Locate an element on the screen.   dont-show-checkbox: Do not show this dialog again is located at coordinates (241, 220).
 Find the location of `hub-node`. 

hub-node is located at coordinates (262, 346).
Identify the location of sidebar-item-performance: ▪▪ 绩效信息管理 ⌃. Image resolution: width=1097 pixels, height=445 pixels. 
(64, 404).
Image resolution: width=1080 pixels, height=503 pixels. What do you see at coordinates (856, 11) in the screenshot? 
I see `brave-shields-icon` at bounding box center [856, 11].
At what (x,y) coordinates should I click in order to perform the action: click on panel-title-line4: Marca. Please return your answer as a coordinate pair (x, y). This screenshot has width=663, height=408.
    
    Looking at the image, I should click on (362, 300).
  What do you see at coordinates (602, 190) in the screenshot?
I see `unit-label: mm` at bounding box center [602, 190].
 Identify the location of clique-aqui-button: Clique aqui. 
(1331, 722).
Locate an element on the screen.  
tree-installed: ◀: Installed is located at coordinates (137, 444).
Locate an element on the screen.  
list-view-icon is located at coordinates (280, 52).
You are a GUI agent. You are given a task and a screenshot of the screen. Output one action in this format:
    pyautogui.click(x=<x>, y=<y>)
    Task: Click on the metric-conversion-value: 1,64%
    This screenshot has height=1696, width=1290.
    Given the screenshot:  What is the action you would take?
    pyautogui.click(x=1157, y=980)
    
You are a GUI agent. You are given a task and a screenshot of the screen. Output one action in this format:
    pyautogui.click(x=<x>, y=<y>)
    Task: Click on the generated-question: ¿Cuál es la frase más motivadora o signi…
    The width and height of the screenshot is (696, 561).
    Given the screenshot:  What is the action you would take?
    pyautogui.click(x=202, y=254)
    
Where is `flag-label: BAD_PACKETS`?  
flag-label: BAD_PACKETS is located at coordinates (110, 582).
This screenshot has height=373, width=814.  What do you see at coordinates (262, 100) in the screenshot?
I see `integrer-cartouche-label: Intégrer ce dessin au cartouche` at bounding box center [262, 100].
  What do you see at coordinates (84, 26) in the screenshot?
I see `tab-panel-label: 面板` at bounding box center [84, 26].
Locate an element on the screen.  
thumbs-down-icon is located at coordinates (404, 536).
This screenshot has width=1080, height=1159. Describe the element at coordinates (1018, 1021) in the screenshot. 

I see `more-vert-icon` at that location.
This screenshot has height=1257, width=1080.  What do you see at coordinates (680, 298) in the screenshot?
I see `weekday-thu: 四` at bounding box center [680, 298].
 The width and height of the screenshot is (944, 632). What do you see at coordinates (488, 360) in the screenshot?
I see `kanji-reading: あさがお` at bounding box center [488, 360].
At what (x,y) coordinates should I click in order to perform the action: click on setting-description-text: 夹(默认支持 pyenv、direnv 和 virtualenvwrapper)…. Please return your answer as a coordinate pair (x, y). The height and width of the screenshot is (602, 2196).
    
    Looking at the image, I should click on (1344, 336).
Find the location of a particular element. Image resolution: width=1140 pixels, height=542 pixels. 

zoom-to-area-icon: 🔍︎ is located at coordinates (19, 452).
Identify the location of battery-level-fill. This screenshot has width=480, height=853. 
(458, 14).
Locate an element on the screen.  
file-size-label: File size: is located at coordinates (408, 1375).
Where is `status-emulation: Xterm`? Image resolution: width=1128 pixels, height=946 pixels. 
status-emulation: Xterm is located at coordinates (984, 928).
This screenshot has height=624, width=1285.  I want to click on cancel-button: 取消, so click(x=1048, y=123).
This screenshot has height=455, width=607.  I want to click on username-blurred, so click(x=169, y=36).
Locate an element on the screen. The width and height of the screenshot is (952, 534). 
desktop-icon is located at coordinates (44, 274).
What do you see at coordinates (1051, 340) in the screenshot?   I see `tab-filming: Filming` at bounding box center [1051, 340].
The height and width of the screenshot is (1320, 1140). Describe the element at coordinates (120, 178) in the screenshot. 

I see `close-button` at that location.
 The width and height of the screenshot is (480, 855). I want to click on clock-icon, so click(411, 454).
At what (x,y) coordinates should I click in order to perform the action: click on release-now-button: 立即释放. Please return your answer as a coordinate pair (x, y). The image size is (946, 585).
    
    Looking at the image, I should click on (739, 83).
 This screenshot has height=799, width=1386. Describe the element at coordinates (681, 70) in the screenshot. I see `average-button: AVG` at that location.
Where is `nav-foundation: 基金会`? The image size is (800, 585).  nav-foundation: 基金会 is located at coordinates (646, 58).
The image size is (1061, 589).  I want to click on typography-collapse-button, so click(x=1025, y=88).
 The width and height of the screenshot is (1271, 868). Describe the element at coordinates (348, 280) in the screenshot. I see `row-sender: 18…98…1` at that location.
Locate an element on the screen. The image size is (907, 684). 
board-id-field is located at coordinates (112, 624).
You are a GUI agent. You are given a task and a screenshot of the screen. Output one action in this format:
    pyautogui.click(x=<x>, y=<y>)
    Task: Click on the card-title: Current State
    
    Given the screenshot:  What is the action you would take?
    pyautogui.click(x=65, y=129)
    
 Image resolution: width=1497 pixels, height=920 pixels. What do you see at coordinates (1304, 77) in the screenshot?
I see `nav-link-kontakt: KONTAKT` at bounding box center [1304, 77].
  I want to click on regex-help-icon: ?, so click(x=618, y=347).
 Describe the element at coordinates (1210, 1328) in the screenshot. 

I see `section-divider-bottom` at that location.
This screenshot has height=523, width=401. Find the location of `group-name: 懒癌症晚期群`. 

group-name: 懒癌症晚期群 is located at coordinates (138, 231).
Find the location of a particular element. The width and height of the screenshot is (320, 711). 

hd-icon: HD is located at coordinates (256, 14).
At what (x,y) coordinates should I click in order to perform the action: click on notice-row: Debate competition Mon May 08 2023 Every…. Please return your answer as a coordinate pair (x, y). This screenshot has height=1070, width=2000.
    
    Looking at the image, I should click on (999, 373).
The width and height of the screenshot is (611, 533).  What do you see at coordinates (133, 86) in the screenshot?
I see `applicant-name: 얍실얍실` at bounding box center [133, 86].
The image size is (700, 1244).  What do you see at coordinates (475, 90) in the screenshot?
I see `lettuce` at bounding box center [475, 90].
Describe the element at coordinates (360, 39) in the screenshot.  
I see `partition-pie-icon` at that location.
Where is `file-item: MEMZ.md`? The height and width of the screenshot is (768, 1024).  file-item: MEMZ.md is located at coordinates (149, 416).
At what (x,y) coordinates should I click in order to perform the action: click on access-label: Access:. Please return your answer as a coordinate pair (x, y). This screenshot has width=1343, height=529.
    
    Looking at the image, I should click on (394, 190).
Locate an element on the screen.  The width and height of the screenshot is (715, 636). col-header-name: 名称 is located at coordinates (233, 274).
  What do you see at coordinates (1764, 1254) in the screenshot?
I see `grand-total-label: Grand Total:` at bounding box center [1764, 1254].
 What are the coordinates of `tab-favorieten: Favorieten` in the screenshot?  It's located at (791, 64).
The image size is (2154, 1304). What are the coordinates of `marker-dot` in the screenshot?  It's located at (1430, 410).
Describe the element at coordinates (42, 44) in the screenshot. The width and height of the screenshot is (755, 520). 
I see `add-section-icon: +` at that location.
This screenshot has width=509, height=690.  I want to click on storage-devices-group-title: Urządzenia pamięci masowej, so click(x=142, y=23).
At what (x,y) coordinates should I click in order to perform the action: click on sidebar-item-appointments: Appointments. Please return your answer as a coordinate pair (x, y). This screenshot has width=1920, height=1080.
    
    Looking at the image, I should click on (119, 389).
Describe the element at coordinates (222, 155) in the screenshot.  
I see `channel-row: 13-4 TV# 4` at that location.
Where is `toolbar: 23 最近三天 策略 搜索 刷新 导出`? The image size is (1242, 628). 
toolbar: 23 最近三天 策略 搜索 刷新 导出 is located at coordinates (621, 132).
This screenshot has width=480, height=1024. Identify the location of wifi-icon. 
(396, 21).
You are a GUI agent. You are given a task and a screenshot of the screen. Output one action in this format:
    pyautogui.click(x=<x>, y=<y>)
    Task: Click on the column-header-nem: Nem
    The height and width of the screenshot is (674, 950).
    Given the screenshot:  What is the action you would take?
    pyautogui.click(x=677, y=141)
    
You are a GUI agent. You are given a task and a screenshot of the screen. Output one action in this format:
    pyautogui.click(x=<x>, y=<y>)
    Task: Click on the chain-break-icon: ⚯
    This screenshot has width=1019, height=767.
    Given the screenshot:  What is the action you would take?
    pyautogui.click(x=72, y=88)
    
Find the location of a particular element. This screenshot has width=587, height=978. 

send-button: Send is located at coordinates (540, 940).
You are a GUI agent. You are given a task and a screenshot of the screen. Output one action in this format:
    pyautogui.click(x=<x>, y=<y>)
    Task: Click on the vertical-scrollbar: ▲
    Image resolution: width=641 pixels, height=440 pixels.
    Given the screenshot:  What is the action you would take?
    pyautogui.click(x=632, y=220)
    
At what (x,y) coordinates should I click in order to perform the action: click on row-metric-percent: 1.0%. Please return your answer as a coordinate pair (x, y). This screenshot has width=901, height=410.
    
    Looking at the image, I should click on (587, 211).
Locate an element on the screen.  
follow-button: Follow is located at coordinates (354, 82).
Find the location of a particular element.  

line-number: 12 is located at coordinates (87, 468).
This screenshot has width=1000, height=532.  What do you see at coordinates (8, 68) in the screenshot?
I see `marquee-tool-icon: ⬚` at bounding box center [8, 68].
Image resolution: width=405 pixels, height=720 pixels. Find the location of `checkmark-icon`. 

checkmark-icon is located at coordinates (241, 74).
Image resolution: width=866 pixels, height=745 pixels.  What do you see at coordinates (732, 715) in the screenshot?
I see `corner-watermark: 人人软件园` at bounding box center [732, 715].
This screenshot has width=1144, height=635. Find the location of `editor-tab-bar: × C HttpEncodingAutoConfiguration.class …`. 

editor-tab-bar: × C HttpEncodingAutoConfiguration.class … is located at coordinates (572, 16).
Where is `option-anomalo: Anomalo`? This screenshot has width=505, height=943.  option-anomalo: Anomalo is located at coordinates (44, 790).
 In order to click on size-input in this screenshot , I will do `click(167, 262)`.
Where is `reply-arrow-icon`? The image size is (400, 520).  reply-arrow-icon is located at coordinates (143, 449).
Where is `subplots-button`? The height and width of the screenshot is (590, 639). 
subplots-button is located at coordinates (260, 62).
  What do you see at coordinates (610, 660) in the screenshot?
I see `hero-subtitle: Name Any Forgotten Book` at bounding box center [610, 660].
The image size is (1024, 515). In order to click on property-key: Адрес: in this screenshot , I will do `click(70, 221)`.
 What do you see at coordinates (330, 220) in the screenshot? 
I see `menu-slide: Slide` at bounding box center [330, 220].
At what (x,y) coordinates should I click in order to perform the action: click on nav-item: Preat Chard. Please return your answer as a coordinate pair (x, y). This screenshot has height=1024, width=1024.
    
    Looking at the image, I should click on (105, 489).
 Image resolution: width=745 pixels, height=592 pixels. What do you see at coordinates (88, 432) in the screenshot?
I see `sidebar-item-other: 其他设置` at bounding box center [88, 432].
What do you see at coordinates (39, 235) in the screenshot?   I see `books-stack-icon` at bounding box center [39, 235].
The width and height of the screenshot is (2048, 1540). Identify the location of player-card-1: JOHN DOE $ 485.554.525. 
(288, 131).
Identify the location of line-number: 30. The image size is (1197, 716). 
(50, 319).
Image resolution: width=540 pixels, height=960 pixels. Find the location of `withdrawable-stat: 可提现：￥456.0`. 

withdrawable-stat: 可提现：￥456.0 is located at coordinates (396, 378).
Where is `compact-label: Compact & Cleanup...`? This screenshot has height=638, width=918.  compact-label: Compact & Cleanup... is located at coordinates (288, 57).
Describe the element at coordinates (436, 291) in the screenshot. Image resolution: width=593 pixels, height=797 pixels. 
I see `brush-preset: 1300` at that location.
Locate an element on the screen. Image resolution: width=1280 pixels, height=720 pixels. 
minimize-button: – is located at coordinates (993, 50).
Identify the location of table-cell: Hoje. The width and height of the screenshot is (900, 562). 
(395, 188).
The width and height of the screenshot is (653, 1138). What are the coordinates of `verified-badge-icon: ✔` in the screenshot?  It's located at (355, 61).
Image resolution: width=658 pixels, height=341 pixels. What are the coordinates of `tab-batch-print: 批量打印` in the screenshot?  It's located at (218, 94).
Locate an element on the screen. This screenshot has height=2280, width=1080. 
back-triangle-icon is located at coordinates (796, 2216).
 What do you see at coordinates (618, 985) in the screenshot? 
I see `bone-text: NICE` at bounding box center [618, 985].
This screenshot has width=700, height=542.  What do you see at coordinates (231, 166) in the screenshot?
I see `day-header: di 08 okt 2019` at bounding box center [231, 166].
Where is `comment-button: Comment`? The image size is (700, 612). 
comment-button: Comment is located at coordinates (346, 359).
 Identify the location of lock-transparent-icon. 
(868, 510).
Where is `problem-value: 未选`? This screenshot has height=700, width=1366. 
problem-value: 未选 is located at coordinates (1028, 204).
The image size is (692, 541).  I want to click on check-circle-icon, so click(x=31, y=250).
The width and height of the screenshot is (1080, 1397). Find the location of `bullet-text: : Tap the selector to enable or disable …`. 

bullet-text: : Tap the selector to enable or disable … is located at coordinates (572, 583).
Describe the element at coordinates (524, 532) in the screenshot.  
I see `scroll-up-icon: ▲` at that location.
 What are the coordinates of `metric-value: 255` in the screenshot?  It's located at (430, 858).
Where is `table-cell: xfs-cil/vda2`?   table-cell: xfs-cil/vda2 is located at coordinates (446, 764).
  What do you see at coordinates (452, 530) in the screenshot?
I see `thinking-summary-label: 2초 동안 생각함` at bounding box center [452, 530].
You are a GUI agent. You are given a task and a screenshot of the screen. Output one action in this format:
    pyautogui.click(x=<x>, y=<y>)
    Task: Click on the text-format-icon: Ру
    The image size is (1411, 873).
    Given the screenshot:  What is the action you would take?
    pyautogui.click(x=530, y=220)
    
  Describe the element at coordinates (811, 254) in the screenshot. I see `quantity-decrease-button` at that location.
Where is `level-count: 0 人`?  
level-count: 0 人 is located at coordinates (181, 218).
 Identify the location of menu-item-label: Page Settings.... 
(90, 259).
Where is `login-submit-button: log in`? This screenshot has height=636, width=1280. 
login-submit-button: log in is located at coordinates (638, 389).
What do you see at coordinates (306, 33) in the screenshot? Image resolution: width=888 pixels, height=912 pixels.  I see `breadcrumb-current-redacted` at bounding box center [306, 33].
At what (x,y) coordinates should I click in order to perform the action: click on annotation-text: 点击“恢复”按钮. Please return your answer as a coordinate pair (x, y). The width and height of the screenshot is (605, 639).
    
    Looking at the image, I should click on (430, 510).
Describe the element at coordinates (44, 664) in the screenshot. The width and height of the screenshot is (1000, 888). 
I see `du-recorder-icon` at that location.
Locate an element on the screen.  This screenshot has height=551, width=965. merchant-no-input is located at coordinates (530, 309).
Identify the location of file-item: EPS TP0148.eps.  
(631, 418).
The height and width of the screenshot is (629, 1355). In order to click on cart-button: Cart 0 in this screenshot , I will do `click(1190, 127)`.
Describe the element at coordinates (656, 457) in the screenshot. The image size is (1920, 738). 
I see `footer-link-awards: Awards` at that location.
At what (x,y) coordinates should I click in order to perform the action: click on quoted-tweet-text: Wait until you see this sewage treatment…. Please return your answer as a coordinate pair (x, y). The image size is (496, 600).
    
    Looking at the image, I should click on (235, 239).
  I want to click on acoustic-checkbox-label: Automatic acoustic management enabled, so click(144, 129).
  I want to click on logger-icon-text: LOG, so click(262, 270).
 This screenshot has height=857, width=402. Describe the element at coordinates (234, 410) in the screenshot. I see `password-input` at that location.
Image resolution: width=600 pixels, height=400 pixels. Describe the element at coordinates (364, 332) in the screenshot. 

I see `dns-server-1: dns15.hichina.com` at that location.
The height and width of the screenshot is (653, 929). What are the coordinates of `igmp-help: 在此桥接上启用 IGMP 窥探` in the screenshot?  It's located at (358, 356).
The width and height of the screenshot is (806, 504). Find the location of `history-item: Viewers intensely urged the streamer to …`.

****************************************

* Problem description *
Retype the material from the line containing "has width=1343, height=529." to the line containing "at (791, 64).", including both of those lines, with every character unchanged.

* Task output *
At what (x,y) coordinates should I click in order to perform the action: click on access-label: Access:. Please return your answer as a coordinate pair (x, y). This screenshot has width=1343, height=529.
    
    Looking at the image, I should click on (394, 190).
Locate an element on the screen.  The width and height of the screenshot is (715, 636). col-header-name: 名称 is located at coordinates (233, 274).
  What do you see at coordinates (1764, 1254) in the screenshot?
I see `grand-total-label: Grand Total:` at bounding box center [1764, 1254].
 What are the coordinates of `tab-favorieten: Favorieten` in the screenshot?  It's located at (791, 64).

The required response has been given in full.